Data for locating words and elements:
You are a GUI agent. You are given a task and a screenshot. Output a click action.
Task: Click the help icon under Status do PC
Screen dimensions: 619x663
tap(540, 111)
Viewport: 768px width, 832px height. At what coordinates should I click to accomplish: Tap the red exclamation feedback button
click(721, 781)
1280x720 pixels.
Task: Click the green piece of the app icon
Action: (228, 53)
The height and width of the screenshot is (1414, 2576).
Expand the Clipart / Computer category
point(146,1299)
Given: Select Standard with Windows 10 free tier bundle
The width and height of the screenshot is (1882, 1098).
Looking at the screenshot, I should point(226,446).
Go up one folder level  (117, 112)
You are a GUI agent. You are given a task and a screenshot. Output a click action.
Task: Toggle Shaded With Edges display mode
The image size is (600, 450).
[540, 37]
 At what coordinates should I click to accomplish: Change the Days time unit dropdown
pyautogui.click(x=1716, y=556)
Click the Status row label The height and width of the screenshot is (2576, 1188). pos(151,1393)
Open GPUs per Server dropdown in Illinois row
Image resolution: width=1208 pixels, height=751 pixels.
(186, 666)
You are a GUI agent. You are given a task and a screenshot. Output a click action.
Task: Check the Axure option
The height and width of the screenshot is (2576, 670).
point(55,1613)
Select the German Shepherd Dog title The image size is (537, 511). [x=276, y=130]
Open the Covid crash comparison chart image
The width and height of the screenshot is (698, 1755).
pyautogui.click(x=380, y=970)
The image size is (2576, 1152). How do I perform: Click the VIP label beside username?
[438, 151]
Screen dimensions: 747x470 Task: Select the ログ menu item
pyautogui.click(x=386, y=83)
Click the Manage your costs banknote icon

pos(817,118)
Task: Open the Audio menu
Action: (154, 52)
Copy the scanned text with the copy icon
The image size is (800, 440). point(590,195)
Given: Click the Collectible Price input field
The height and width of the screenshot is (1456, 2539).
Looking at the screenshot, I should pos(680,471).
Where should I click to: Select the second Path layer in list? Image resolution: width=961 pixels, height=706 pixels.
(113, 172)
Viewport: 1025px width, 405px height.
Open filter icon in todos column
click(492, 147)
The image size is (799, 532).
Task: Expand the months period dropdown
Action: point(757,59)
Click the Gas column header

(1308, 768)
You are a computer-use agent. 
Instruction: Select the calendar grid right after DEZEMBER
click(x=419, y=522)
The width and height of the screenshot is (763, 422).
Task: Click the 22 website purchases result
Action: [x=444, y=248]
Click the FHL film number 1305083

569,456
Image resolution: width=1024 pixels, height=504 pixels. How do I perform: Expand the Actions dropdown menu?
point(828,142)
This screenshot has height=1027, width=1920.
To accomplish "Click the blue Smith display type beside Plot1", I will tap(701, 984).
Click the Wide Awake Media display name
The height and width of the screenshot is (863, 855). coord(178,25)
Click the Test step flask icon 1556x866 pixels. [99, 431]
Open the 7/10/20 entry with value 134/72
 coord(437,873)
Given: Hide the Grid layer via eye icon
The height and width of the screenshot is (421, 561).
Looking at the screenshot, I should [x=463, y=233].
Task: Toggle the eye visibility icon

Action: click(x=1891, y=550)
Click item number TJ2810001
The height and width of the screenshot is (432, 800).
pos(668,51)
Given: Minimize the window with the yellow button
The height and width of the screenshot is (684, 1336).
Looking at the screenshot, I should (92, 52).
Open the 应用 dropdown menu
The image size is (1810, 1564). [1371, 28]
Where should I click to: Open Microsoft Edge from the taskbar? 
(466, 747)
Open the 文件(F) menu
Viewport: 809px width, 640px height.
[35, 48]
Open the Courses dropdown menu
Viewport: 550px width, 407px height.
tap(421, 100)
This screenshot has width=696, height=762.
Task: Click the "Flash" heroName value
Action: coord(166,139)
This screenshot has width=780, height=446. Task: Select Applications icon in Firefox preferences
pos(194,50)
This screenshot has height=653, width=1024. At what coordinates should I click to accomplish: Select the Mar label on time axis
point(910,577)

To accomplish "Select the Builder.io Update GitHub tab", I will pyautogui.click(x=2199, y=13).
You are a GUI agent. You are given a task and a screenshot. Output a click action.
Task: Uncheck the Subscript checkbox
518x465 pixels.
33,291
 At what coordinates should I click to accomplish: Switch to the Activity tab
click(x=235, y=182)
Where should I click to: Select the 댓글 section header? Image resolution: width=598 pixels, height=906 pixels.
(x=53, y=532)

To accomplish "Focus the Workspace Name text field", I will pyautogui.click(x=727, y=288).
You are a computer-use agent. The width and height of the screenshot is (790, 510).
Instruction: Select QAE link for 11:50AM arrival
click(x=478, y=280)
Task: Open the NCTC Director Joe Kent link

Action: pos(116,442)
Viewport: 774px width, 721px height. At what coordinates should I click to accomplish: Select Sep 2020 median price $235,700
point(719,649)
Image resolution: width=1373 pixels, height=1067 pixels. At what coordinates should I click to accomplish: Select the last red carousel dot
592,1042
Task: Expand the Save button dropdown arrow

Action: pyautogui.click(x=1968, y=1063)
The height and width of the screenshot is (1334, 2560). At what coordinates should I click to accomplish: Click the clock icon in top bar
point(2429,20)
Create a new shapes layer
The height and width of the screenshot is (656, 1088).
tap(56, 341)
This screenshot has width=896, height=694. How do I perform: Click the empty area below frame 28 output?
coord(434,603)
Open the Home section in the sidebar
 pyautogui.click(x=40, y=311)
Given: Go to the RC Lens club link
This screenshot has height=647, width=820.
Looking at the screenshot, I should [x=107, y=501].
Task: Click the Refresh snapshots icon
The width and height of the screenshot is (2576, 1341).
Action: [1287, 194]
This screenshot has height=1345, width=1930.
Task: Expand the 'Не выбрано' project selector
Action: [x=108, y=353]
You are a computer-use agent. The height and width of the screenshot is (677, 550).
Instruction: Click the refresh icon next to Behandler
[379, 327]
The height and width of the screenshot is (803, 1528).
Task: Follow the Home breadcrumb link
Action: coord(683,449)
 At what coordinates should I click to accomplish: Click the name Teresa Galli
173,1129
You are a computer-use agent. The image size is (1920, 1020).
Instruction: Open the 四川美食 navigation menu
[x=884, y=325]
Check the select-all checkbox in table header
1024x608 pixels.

* TASK DESCRIPTION: Pull out all of the items above and reproduce every line of each one without any change.

* SOLVED PROBLEM:
You are a GUI agent. You are given a task and a screenshot. Output a click action.
Task: Click the help icon under Status do PC
Screen dimensions: 619x663
tap(540, 111)
Viewport: 768px width, 832px height. At what coordinates should I click to accomplish: Tap the red exclamation feedback button
click(721, 781)
1280x720 pixels.
Task: Click the green piece of the app icon
Action: (228, 53)
The height and width of the screenshot is (1414, 2576).
Expand the Clipart / Computer category
point(146,1299)
Given: Select Standard with Windows 10 free tier bundle
The width and height of the screenshot is (1882, 1098).
Looking at the screenshot, I should point(226,446).
Go up one folder level  (117, 112)
You are a GUI agent. You are given a task and a screenshot. Output a click action.
Task: Toggle Shaded With Edges display mode
The image size is (600, 450).
[540, 37]
 At what coordinates should I click to accomplish: Change the Days time unit dropdown
pyautogui.click(x=1716, y=556)
Click the Status row label The height and width of the screenshot is (2576, 1188). pos(151,1393)
Open GPUs per Server dropdown in Illinois row
Image resolution: width=1208 pixels, height=751 pixels.
(186, 666)
You are a GUI agent. You are given a task and a screenshot. Output a click action.
Task: Check the Axure option
The height and width of the screenshot is (2576, 670).
point(55,1613)
Select the German Shepherd Dog title The image size is (537, 511). [x=276, y=130]
Open the Covid crash comparison chart image
The width and height of the screenshot is (698, 1755).
pyautogui.click(x=380, y=970)
The image size is (2576, 1152). How do I perform: Click the VIP label beside username?
[438, 151]
Screen dimensions: 747x470 Task: Select the ログ menu item
pyautogui.click(x=386, y=83)
Click the Manage your costs banknote icon

pos(817,118)
Task: Open the Audio menu
Action: (154, 52)
Copy the scanned text with the copy icon
The image size is (800, 440). point(590,195)
Given: Click the Collectible Price input field
The height and width of the screenshot is (1456, 2539).
Looking at the screenshot, I should pos(680,471).
Where should I click to: Select the second Path layer in list? Image resolution: width=961 pixels, height=706 pixels.
(113, 172)
Viewport: 1025px width, 405px height.
Open filter icon in todos column
click(492, 147)
The image size is (799, 532).
Task: Expand the months period dropdown
Action: point(757,59)
Click the Gas column header

(1308, 768)
You are a computer-use agent. 
Instruction: Select the calendar grid right after DEZEMBER
click(x=419, y=522)
The width and height of the screenshot is (763, 422).
Task: Click the 22 website purchases result
Action: [x=444, y=248]
Click the FHL film number 1305083

569,456
Image resolution: width=1024 pixels, height=504 pixels. How do I perform: Expand the Actions dropdown menu?
point(828,142)
This screenshot has height=1027, width=1920.
To accomplish "Click the blue Smith display type beside Plot1", I will tap(701, 984).
Click the Wide Awake Media display name
The height and width of the screenshot is (863, 855). coord(178,25)
Click the Test step flask icon 1556x866 pixels. [99, 431]
Open the 7/10/20 entry with value 134/72
 coord(437,873)
Given: Hide the Grid layer via eye icon
The height and width of the screenshot is (421, 561).
Looking at the screenshot, I should [x=463, y=233].
Task: Toggle the eye visibility icon

Action: click(x=1891, y=550)
Click item number TJ2810001
The height and width of the screenshot is (432, 800).
pos(668,51)
Given: Minimize the window with the yellow button
The height and width of the screenshot is (684, 1336).
Looking at the screenshot, I should (92, 52).
Open the 应用 dropdown menu
The image size is (1810, 1564). [1371, 28]
Where should I click to: Open Microsoft Edge from the taskbar? 
(466, 747)
Open the 文件(F) menu
Viewport: 809px width, 640px height.
[35, 48]
Open the Courses dropdown menu
Viewport: 550px width, 407px height.
tap(421, 100)
This screenshot has width=696, height=762.
Task: Click the "Flash" heroName value
Action: coord(166,139)
This screenshot has width=780, height=446. Task: Select Applications icon in Firefox preferences
pos(194,50)
This screenshot has height=653, width=1024. At what coordinates should I click to accomplish: Select the Mar label on time axis
point(910,577)

To accomplish "Select the Builder.io Update GitHub tab", I will pyautogui.click(x=2199, y=13).
You are a GUI agent. You are given a task and a screenshot. Output a click action.
Task: Uncheck the Subscript checkbox
518x465 pixels.
33,291
 At what coordinates should I click to accomplish: Switch to the Activity tab
click(x=235, y=182)
Where should I click to: Select the 댓글 section header? Image resolution: width=598 pixels, height=906 pixels.
(x=53, y=532)

To accomplish "Focus the Workspace Name text field", I will pyautogui.click(x=727, y=288).
You are a computer-use agent. The width and height of the screenshot is (790, 510).
Instruction: Select QAE link for 11:50AM arrival
click(x=478, y=280)
Task: Open the NCTC Director Joe Kent link

Action: pos(116,442)
Viewport: 774px width, 721px height. At what coordinates should I click to accomplish: Select Sep 2020 median price $235,700
point(719,649)
Image resolution: width=1373 pixels, height=1067 pixels. At what coordinates should I click to accomplish: Select the last red carousel dot
592,1042
Task: Expand the Save button dropdown arrow

Action: pyautogui.click(x=1968, y=1063)
The height and width of the screenshot is (1334, 2560). At what coordinates should I click to accomplish: Click the clock icon in top bar
point(2429,20)
Create a new shapes layer
The height and width of the screenshot is (656, 1088).
tap(56, 341)
This screenshot has width=896, height=694. How do I perform: Click the empty area below frame 28 output?
coord(434,603)
Open the Home section in the sidebar
 pyautogui.click(x=40, y=311)
Given: Go to the RC Lens club link
This screenshot has height=647, width=820.
Looking at the screenshot, I should [x=107, y=501].
Task: Click the Refresh snapshots icon
The width and height of the screenshot is (2576, 1341).
Action: [1287, 194]
This screenshot has height=1345, width=1930.
Task: Expand the 'Не выбрано' project selector
Action: [x=108, y=353]
You are a computer-use agent. The height and width of the screenshot is (677, 550).
Instruction: Click the refresh icon next to Behandler
[379, 327]
The height and width of the screenshot is (803, 1528).
Task: Follow the Home breadcrumb link
Action: coord(683,449)
 At what coordinates should I click to accomplish: Click the name Teresa Galli
173,1129
You are a computer-use agent. The image size is (1920, 1020).
Instruction: Open the 四川美食 navigation menu
[x=884, y=325]
Check the select-all checkbox in table header
1024x608 pixels.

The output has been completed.